There are two common log rotation modes: create mode and copy truncate mode. However, different log collection components have different levels of support for the two.

The create mode renames the original log file and creates a new log file to replace it.

1. Before writing the event log of the log, it will judge whether the maximum file capacity is reached. If it is not reached, it will complete the writing. If it is reached, it will enter the second stage

2. First close the file pointed to by the current currentlyActiveFile, then rename the original file and create a new file. The name of this file is the same as that pointed to by the previous currentlyActiveFile

3. Change the file pointed to by the currentlyActiveFile into the newly created file in phase 2

The idea of copytruncate mode is to copy the log being output, and then empty the original log.

Actual case demonstration

Here are some real scenarios in the customer's actual production environment.

A customer A sets the log of the program through log rotation and collects the log to SLS. And configure relevant alarms through keywords to monitor the market.

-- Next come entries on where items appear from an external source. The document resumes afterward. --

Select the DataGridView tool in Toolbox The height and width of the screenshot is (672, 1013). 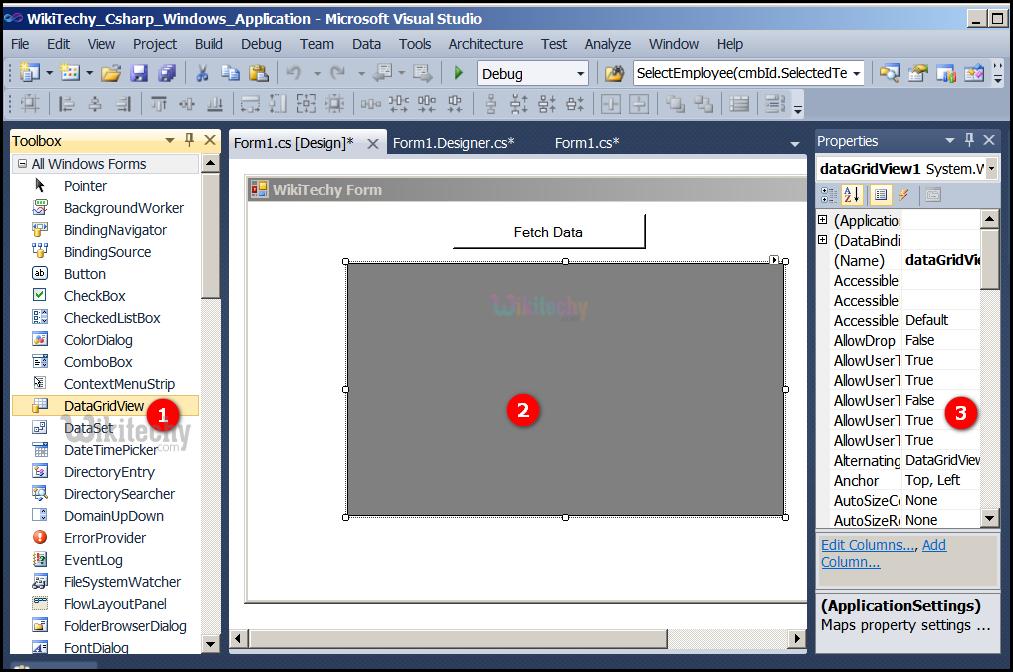coord(104,406)
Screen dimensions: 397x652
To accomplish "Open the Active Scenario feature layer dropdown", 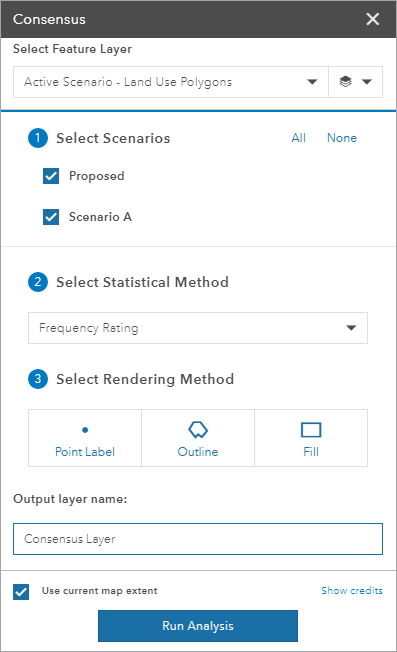I will pyautogui.click(x=171, y=82).
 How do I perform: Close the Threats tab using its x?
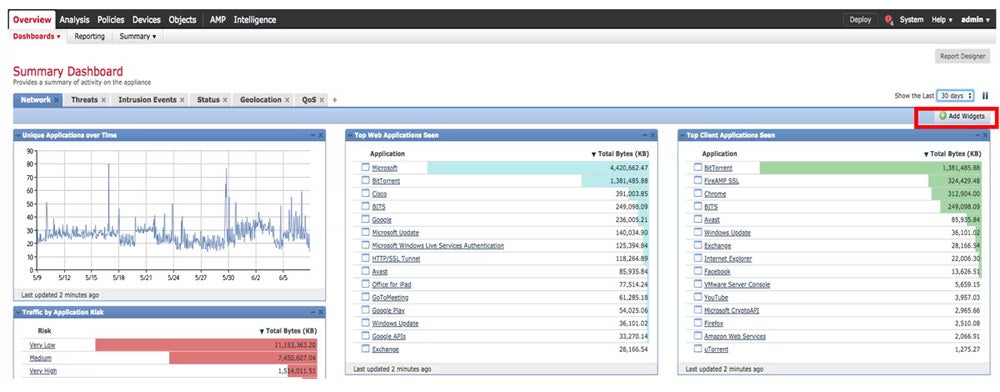[103, 100]
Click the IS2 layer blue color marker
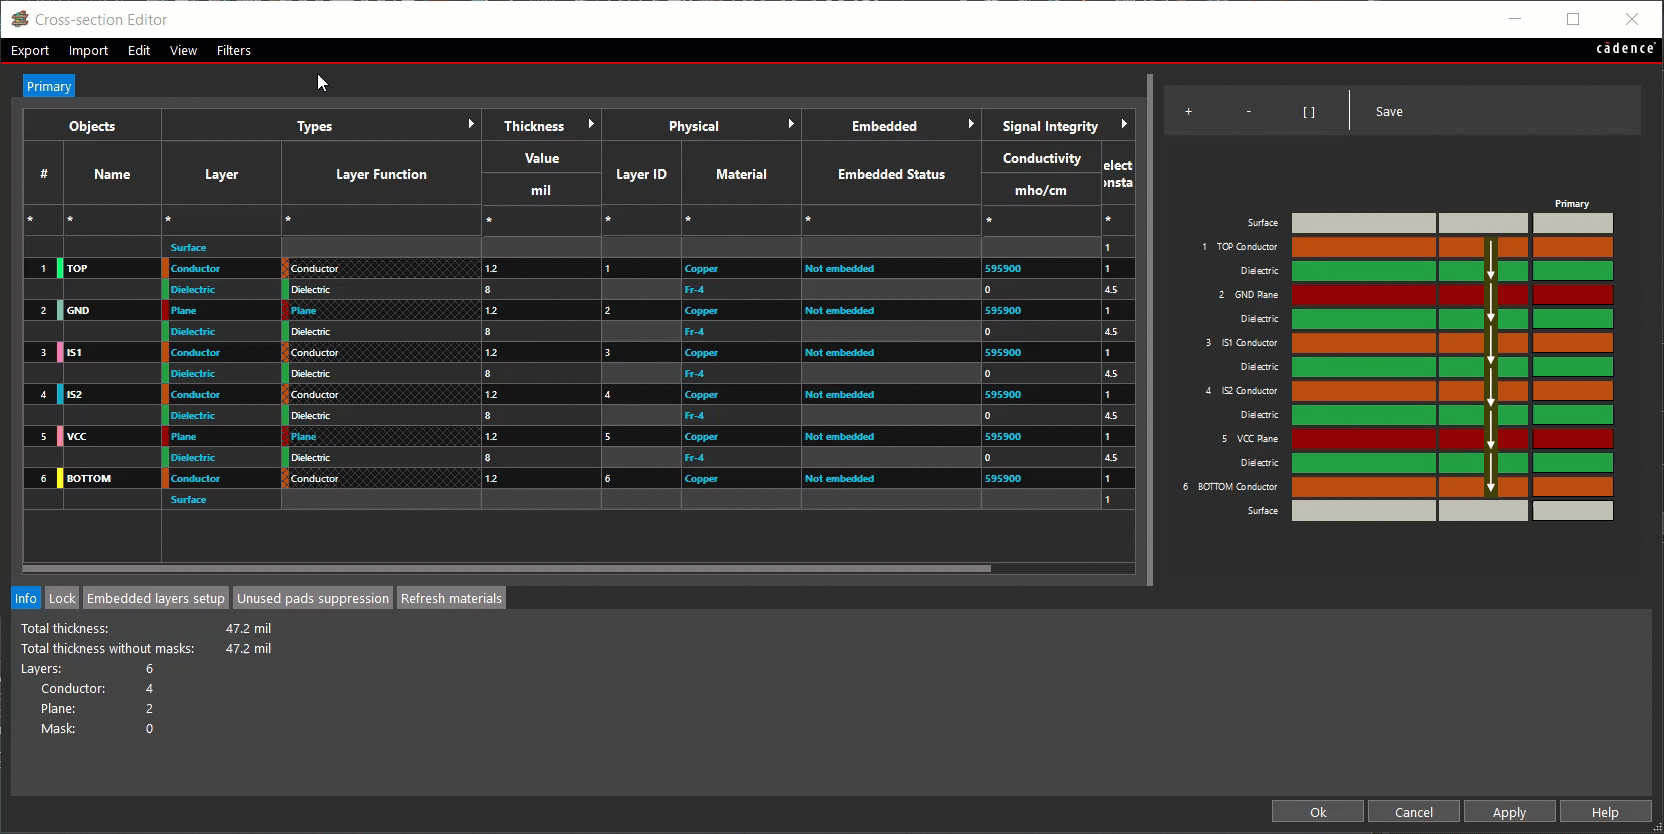Image resolution: width=1664 pixels, height=834 pixels. pyautogui.click(x=60, y=395)
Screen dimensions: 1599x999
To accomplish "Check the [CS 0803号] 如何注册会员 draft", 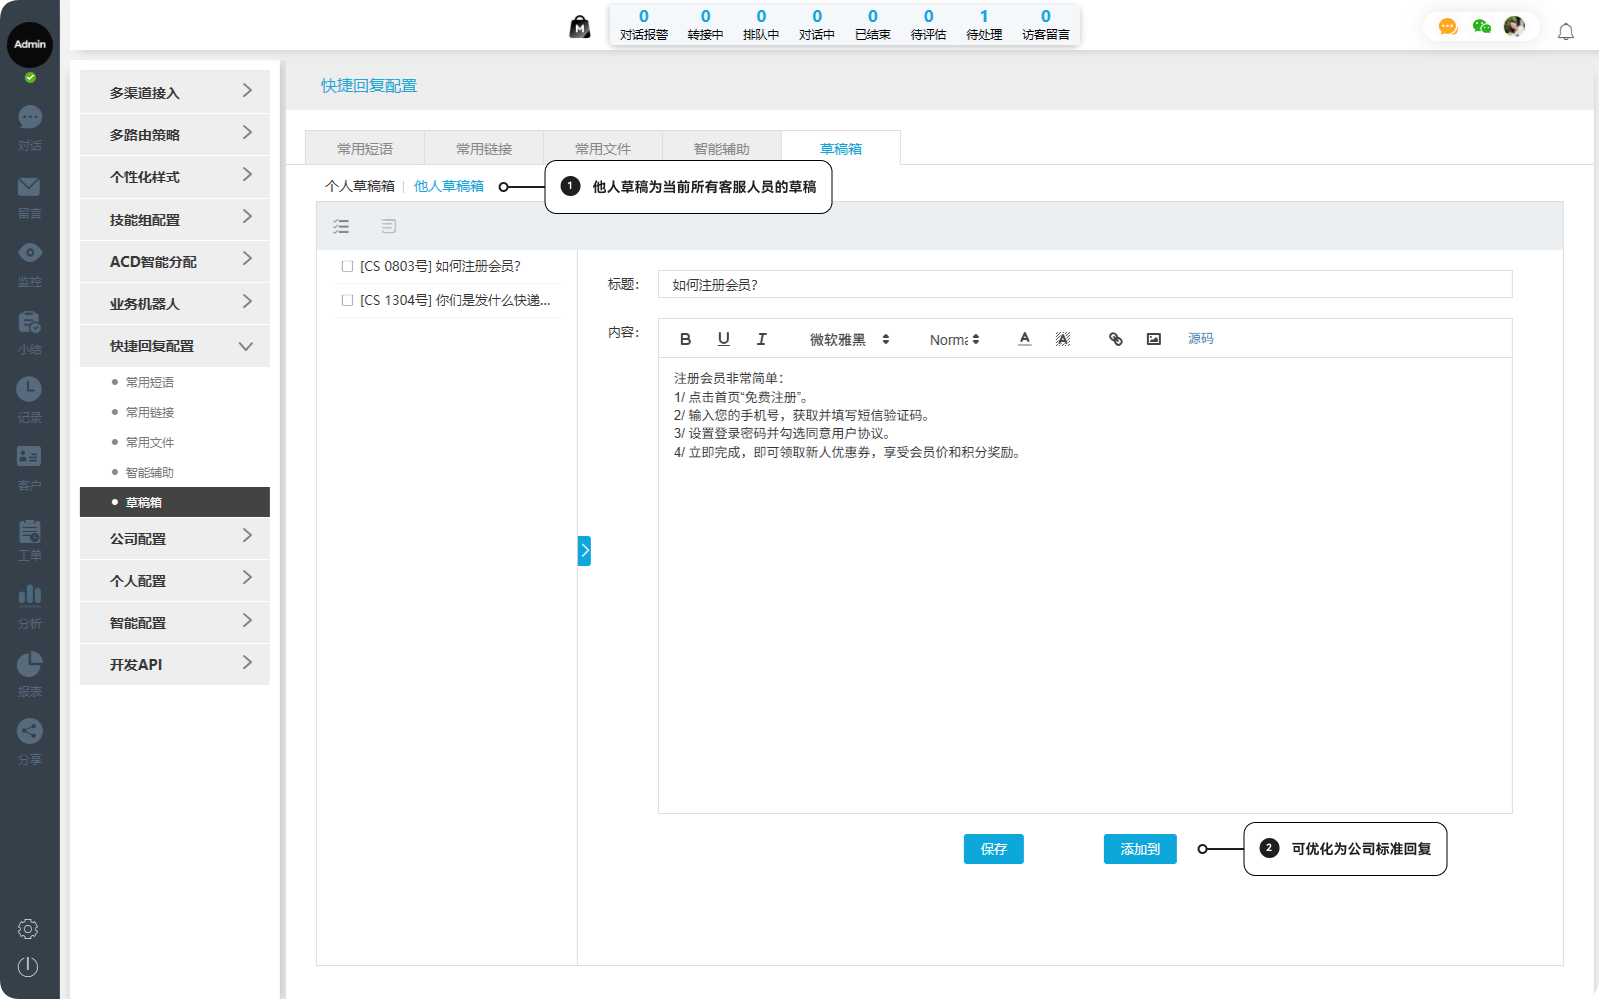I will pos(347,266).
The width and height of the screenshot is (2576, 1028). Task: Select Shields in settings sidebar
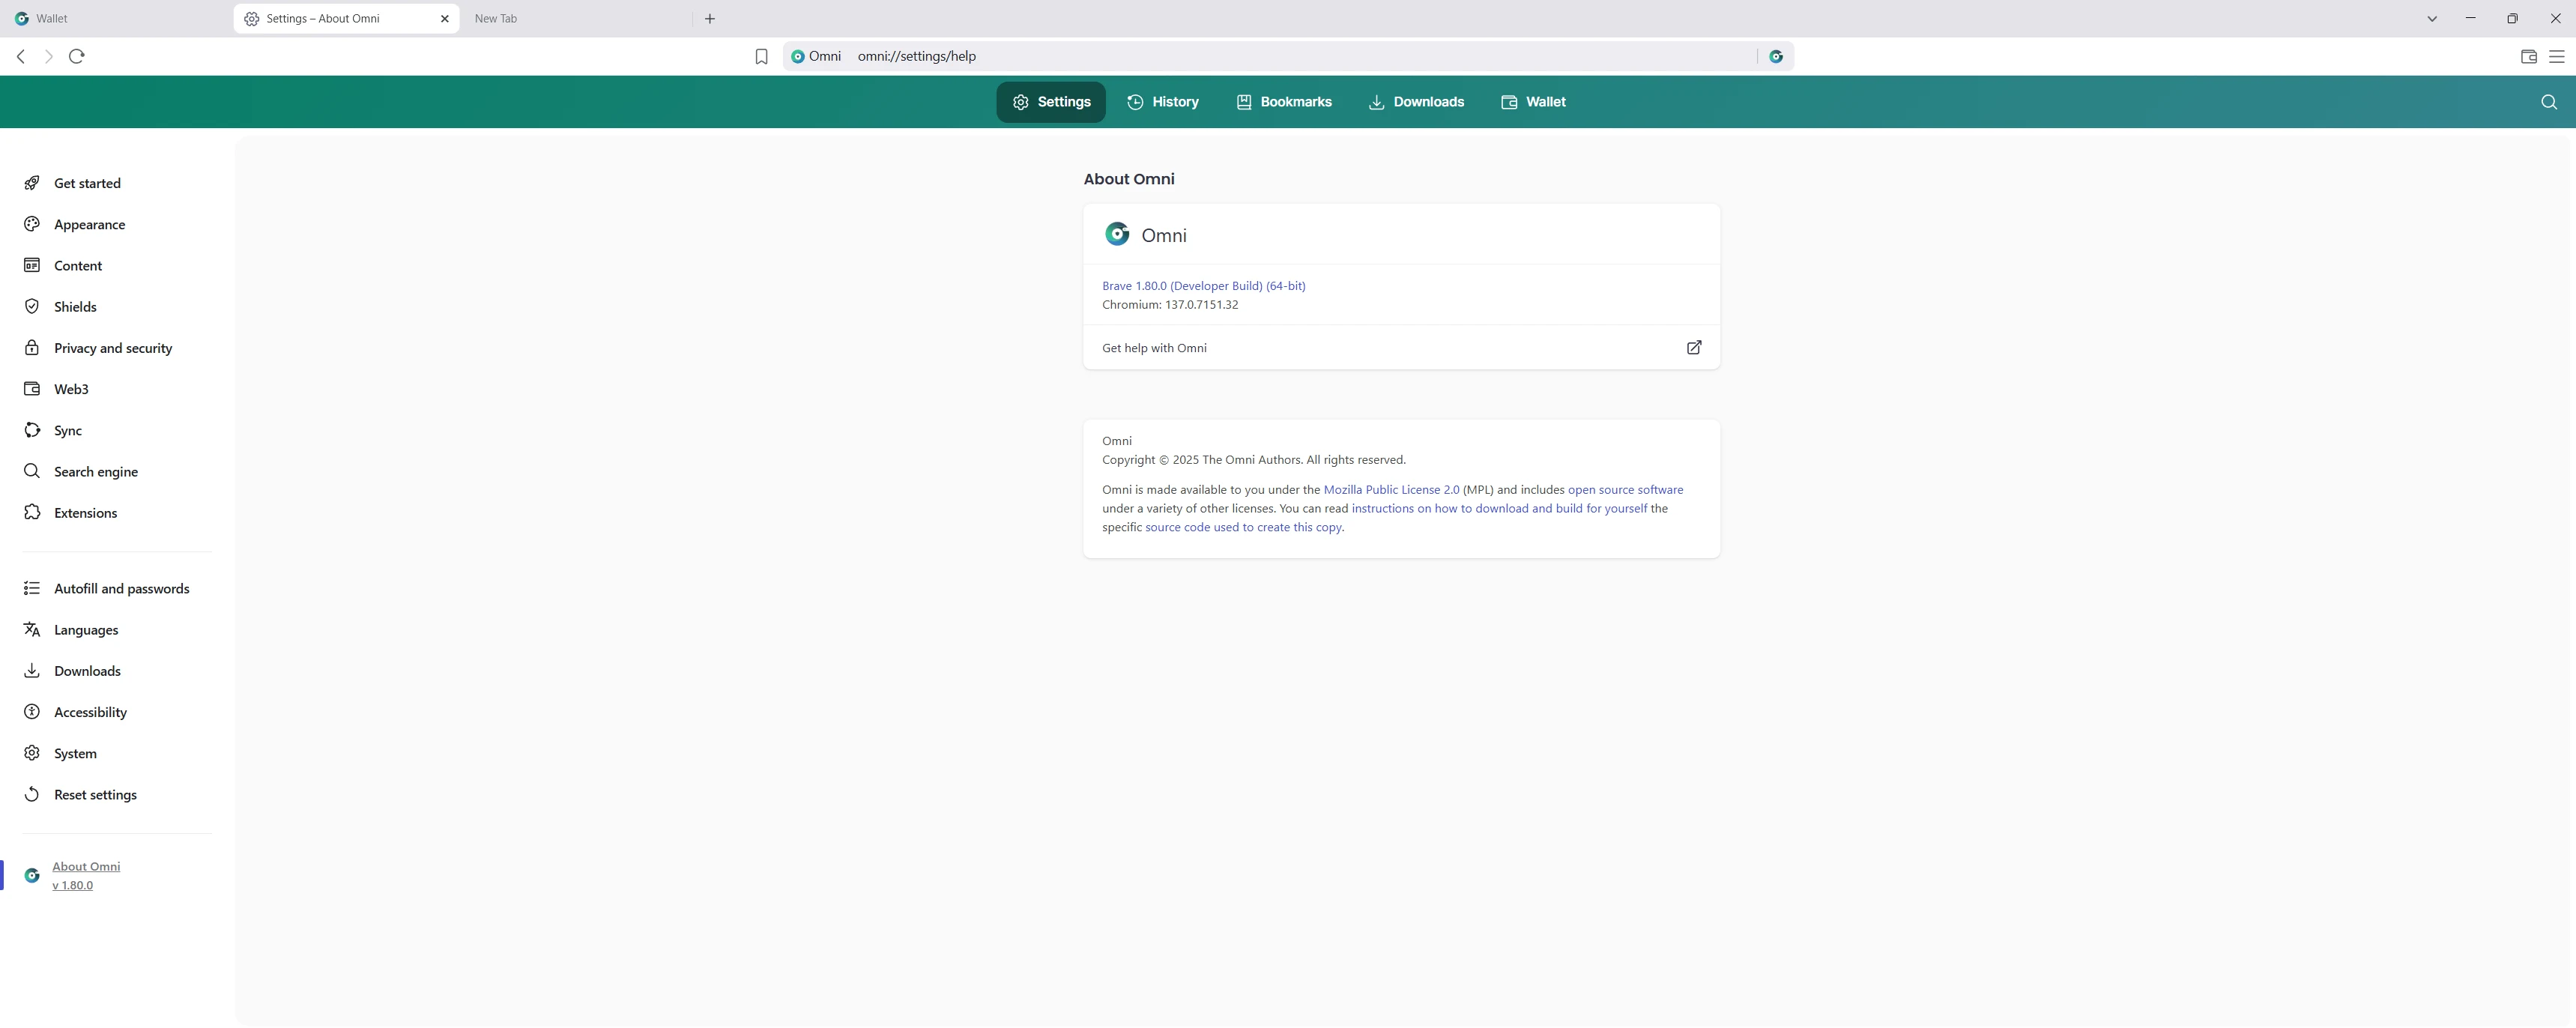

First, through the configuration of log4j, the log files can be kept at most 10, each with a size of 200M, and the disk monitoring can be maintained. The log files are saved in the path of/home/admin/logs. We won't introduce too much here. You can use the configuration described in the best practice scenario.

Then collect the logs into SLS through the SLS log collection function of SAE.

Finally, the alarm is configured through some keywords in the log of the program, or some other rules, such as the 200 status code ratio.

The configuration of the monitoring system is completed through the log of Nginx.

common problem

Introduction to log merge

Many times, we need to collect logs, not just one line at a time, but to combine multiple lines of logs into one line for collection, such as JAVA exception logs. At this time, you need to use the log merge function.

In SLS, there is a multi-line collection mode. This mode requires the user to set a regular expression for multi-line consolidation.

Vector acquisition also has similar parameters, multiline.start_ Pattern is used to set the regularity of a new line. If the regularity is met, it will be considered as a new line. It can be used with the multiline.mode parameter. For more parameters, see the official website of vector.

Log collection loss analysis

Both SLS acquisition and vector acquisition to Kafka ensure that the acquisition log is not lost. The collected CheckPoint information will be saved locally. In case of unexpected server shutdown, process crash and other abnormal conditions, the data will be collected from the last recorded location to ensure that the data will not be lost as much as possible.

However, this does not guarantee that the log will not be lost. In some extreme scenarios, log collection may be lost, for example:

1. The K8s pod process crashed, and the liveness failed continuously, which led to the pod reconstruction

2. The log rotates very fast, for example, once every second.

3. The log collection speed cannot reach the log generation speed for a long time.

For scenarios 2 and 3, you need to check whether your application has printed too many unnecessary logs, or whether the log rotation setting is abnormal. Because under normal circumstances, these situations should not occur. For scenario 1, if the log requirements are very strict and cannot be lost after the pod is rebuilt, you can use the mounted NAS as the log storage path, so that even after the pod is rebuilt, the log will not be lost.

Summary

This article focuses on the various log collection schemes provided by SAE, as well as the relevant architecture and scenario usage characteristics. To sum up, there are three points:

1. SLS acquisition is adaptable and practical for most scenarios

2. NAS acquisition will not be lost in any scenario, which is suitable for scenarios with very strict log requirements

3. Kafka collection is a supplement to SLS collection. There are scenarios where logs need secondary processing or SLS cannot be used due to permissions and other reasons. You can choose to collect logs to Kafka for collection and processing.